• Task details:
Reproduce the listing below, changing "sawtooth triangle" to "square wave" and leaving everything else the same.

++++++

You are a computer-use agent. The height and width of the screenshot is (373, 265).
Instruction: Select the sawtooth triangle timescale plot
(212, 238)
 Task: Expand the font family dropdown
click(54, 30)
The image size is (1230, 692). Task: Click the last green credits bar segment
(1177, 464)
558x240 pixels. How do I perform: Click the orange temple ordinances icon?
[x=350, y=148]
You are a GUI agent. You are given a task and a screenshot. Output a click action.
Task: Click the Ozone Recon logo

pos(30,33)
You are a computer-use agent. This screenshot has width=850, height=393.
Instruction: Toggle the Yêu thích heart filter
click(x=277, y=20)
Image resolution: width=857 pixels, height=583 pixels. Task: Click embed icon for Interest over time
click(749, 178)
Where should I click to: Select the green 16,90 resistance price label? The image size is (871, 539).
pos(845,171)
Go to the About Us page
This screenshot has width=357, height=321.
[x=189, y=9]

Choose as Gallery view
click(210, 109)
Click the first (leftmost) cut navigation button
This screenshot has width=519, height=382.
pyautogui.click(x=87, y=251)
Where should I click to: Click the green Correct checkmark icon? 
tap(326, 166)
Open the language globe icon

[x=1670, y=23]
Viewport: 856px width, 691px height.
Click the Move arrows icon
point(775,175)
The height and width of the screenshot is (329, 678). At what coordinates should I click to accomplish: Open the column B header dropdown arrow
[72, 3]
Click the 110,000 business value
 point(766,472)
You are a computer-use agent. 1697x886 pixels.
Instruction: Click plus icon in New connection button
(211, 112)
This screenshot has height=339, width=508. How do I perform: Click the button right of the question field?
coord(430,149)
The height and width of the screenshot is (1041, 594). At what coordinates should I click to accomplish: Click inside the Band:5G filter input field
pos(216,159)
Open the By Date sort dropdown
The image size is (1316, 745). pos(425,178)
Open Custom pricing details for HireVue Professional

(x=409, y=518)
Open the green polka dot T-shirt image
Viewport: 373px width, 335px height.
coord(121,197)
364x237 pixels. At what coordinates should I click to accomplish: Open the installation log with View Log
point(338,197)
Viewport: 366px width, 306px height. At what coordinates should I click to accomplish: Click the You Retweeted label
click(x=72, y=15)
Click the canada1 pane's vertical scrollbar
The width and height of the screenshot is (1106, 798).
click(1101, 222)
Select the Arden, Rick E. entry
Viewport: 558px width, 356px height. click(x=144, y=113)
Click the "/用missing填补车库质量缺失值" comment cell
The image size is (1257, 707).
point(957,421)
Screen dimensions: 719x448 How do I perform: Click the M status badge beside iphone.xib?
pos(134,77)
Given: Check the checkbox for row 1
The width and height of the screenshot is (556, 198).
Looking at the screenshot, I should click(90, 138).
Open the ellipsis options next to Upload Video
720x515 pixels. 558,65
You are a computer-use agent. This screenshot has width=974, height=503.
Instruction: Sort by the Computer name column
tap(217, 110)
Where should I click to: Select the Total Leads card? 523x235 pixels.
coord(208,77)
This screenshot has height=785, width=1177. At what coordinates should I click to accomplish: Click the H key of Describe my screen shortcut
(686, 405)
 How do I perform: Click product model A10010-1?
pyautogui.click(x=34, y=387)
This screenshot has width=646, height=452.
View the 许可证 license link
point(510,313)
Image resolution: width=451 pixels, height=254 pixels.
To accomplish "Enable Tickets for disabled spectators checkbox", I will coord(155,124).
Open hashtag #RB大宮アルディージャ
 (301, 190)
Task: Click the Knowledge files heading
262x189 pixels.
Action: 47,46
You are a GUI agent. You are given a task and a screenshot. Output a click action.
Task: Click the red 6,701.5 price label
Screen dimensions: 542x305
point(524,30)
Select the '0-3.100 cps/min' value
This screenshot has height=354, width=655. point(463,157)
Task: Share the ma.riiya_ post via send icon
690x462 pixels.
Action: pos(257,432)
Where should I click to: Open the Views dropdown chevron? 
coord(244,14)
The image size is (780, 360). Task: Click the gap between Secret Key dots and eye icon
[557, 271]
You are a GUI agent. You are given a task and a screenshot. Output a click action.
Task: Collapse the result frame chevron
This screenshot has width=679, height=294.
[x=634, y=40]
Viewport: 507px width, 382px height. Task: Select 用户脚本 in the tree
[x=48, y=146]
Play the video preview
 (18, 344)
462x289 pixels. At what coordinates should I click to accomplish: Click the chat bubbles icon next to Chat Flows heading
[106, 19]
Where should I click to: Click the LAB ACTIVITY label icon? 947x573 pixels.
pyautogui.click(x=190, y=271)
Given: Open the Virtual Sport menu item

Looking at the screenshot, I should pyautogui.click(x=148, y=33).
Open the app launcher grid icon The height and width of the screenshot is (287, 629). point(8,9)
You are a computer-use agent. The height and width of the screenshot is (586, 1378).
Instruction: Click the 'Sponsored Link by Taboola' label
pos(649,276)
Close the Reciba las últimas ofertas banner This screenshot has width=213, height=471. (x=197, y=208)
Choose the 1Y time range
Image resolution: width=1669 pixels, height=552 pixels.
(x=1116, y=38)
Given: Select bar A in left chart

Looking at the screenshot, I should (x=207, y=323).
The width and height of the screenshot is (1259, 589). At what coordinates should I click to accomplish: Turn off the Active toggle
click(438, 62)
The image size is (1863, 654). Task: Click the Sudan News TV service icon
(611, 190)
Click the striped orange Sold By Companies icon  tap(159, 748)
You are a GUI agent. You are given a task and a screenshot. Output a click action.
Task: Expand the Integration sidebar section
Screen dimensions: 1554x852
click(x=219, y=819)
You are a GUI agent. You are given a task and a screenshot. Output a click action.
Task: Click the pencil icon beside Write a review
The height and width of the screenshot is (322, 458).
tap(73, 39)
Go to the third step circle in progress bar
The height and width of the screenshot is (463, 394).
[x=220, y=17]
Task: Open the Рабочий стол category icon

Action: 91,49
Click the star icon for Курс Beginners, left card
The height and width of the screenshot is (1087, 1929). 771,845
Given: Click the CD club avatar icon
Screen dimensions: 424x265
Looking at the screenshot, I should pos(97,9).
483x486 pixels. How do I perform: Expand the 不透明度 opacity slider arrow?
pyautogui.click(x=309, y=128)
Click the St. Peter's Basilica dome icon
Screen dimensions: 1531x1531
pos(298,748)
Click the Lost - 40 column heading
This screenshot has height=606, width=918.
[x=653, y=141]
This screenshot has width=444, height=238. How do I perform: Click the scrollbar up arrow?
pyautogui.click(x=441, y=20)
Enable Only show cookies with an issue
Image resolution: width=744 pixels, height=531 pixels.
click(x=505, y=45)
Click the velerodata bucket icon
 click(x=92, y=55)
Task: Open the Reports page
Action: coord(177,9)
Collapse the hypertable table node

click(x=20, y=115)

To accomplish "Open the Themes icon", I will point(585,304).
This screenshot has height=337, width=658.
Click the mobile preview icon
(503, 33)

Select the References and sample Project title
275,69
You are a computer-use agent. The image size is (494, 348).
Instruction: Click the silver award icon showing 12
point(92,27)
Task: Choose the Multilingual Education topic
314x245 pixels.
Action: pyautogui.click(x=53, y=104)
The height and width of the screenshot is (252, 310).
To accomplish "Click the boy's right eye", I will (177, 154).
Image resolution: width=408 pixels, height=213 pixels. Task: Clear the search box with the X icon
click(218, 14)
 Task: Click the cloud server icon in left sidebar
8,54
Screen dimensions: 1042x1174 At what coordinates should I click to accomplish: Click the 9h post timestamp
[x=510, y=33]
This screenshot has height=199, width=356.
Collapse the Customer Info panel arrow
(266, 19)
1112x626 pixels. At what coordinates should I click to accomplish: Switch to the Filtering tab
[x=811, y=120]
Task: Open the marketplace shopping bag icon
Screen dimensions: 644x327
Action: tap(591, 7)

++++++

• Response to the task:
You are a computer-use agent. The height and width of the screenshot is (373, 265).
Instruction: Select the square wave timescale plot
(212, 238)
 Task: Expand the font family dropdown
click(54, 30)
The image size is (1230, 692). Task: Click the last green credits bar segment
(1177, 464)
558x240 pixels. How do I perform: Click the orange temple ordinances icon?
[x=350, y=148]
You are a GUI agent. You are given a task and a screenshot. Output a click action.
Task: Click the Ozone Recon logo

pos(30,33)
You are a computer-use agent. This screenshot has width=850, height=393.
Instruction: Toggle the Yêu thích heart filter
click(x=277, y=20)
Image resolution: width=857 pixels, height=583 pixels. Task: Click embed icon for Interest over time
click(749, 178)
Where should I click to: Select the green 16,90 resistance price label? The image size is (871, 539).
pos(845,171)
Go to the About Us page
This screenshot has width=357, height=321.
[x=189, y=9]

Choose as Gallery view
click(210, 109)
Click the first (leftmost) cut navigation button
This screenshot has width=519, height=382.
pyautogui.click(x=87, y=251)
Where should I click to: Click the green Correct checkmark icon? 
tap(326, 166)
Open the language globe icon

[x=1670, y=23]
Viewport: 856px width, 691px height.
Click the Move arrows icon
point(775,175)
The height and width of the screenshot is (329, 678). At what coordinates should I click to accomplish: Open the column B header dropdown arrow
[72, 3]
Click the 110,000 business value
 point(766,472)
You are a computer-use agent. 1697x886 pixels.
Instruction: Click plus icon in New connection button
(211, 112)
This screenshot has height=339, width=508. How do I perform: Click the button right of the question field?
coord(430,149)
The height and width of the screenshot is (1041, 594). At what coordinates should I click to accomplish: Click inside the Band:5G filter input field
pos(216,159)
Open the By Date sort dropdown
The image size is (1316, 745). pos(425,178)
Open Custom pricing details for HireVue Professional

(x=409, y=518)
Open the green polka dot T-shirt image
Viewport: 373px width, 335px height.
coord(121,197)
364x237 pixels. At what coordinates should I click to accomplish: Open the installation log with View Log
point(338,197)
Viewport: 366px width, 306px height. At what coordinates should I click to accomplish: Click the You Retweeted label
click(x=72, y=15)
Click the canada1 pane's vertical scrollbar
The width and height of the screenshot is (1106, 798).
click(1101, 222)
Select the Arden, Rick E. entry
Viewport: 558px width, 356px height. click(x=144, y=113)
Click the "/用missing填补车库质量缺失值" comment cell
The image size is (1257, 707).
point(957,421)
Screen dimensions: 719x448 How do I perform: Click the M status badge beside iphone.xib?
pos(134,77)
Given: Check the checkbox for row 1
The width and height of the screenshot is (556, 198).
Looking at the screenshot, I should click(90, 138).
Open the ellipsis options next to Upload Video
720x515 pixels. 558,65
You are a computer-use agent. This screenshot has width=974, height=503.
Instruction: Sort by the Computer name column
tap(217, 110)
Where should I click to: Select the Total Leads card? 523x235 pixels.
coord(208,77)
This screenshot has height=785, width=1177. At what coordinates should I click to accomplish: Click the H key of Describe my screen shortcut
(686, 405)
 How do I perform: Click product model A10010-1?
pyautogui.click(x=34, y=387)
This screenshot has width=646, height=452.
View the 许可证 license link
point(510,313)
Image resolution: width=451 pixels, height=254 pixels.
To accomplish "Enable Tickets for disabled spectators checkbox", I will coord(155,124).
Open hashtag #RB大宮アルディージャ
 (301, 190)
Task: Click the Knowledge files heading
262x189 pixels.
Action: 47,46
You are a GUI agent. You are given a task and a screenshot. Output a click action.
Task: Click the red 6,701.5 price label
Screen dimensions: 542x305
point(524,30)
Select the '0-3.100 cps/min' value
This screenshot has height=354, width=655. point(463,157)
Task: Share the ma.riiya_ post via send icon
690x462 pixels.
Action: pos(257,432)
Where should I click to: Open the Views dropdown chevron? 
coord(244,14)
The image size is (780, 360). Task: Click the gap between Secret Key dots and eye icon
[557, 271]
You are a GUI agent. You are given a task and a screenshot. Output a click action.
Task: Collapse the result frame chevron
This screenshot has width=679, height=294.
[x=634, y=40]
Viewport: 507px width, 382px height. Task: Select 用户脚本 in the tree
[x=48, y=146]
Play the video preview
 (18, 344)
462x289 pixels. At what coordinates should I click to accomplish: Click the chat bubbles icon next to Chat Flows heading
[106, 19]
Where should I click to: Click the LAB ACTIVITY label icon? 947x573 pixels.
pyautogui.click(x=190, y=271)
Given: Open the Virtual Sport menu item

Looking at the screenshot, I should pyautogui.click(x=148, y=33).
Open the app launcher grid icon The height and width of the screenshot is (287, 629). point(8,9)
You are a computer-use agent. The height and width of the screenshot is (586, 1378).
Instruction: Click the 'Sponsored Link by Taboola' label
pos(649,276)
Close the Reciba las últimas ofertas banner This screenshot has width=213, height=471. (x=197, y=208)
Choose the 1Y time range
Image resolution: width=1669 pixels, height=552 pixels.
(x=1116, y=38)
Given: Select bar A in left chart

Looking at the screenshot, I should (x=207, y=323).
The width and height of the screenshot is (1259, 589). At what coordinates should I click to accomplish: Turn off the Active toggle
click(438, 62)
The image size is (1863, 654). Task: Click the Sudan News TV service icon
(611, 190)
Click the striped orange Sold By Companies icon  tap(159, 748)
You are a GUI agent. You are given a task and a screenshot. Output a click action.
Task: Expand the Integration sidebar section
Screen dimensions: 1554x852
click(x=219, y=819)
You are a GUI agent. You are given a task and a screenshot. Output a click action.
Task: Click the pencil icon beside Write a review
The height and width of the screenshot is (322, 458).
tap(73, 39)
Go to the third step circle in progress bar
The height and width of the screenshot is (463, 394).
[x=220, y=17]
Task: Open the Рабочий стол category icon

Action: 91,49
Click the star icon for Курс Beginners, left card
The height and width of the screenshot is (1087, 1929). 771,845
Given: Click the CD club avatar icon
Screen dimensions: 424x265
Looking at the screenshot, I should pos(97,9).
483x486 pixels. How do I perform: Expand the 不透明度 opacity slider arrow?
pyautogui.click(x=309, y=128)
Click the St. Peter's Basilica dome icon
Screen dimensions: 1531x1531
pos(298,748)
Click the Lost - 40 column heading
This screenshot has height=606, width=918.
[x=653, y=141]
This screenshot has width=444, height=238. How do I perform: Click the scrollbar up arrow?
pyautogui.click(x=441, y=20)
Enable Only show cookies with an issue
Image resolution: width=744 pixels, height=531 pixels.
click(x=505, y=45)
Click the velerodata bucket icon
 click(x=92, y=55)
Task: Open the Reports page
Action: coord(177,9)
Collapse the hypertable table node

click(x=20, y=115)

To accomplish "Open the Themes icon", I will point(585,304).
This screenshot has height=337, width=658.
Click the mobile preview icon
(503, 33)

Select the References and sample Project title
275,69
You are a computer-use agent. The image size is (494, 348).
Instruction: Click the silver award icon showing 12
point(92,27)
Task: Choose the Multilingual Education topic
314x245 pixels.
Action: pyautogui.click(x=53, y=104)
The height and width of the screenshot is (252, 310).
To accomplish "Click the boy's right eye", I will (177, 154).
Image resolution: width=408 pixels, height=213 pixels. Task: Clear the search box with the X icon
click(218, 14)
 Task: Click the cloud server icon in left sidebar
8,54
Screen dimensions: 1042x1174 At what coordinates should I click to accomplish: Click the 9h post timestamp
[x=510, y=33]
This screenshot has height=199, width=356.
Collapse the Customer Info panel arrow
(266, 19)
1112x626 pixels. At what coordinates should I click to accomplish: Switch to the Filtering tab
[x=811, y=120]
Task: Open the marketplace shopping bag icon
Screen dimensions: 644x327
Action: tap(591, 7)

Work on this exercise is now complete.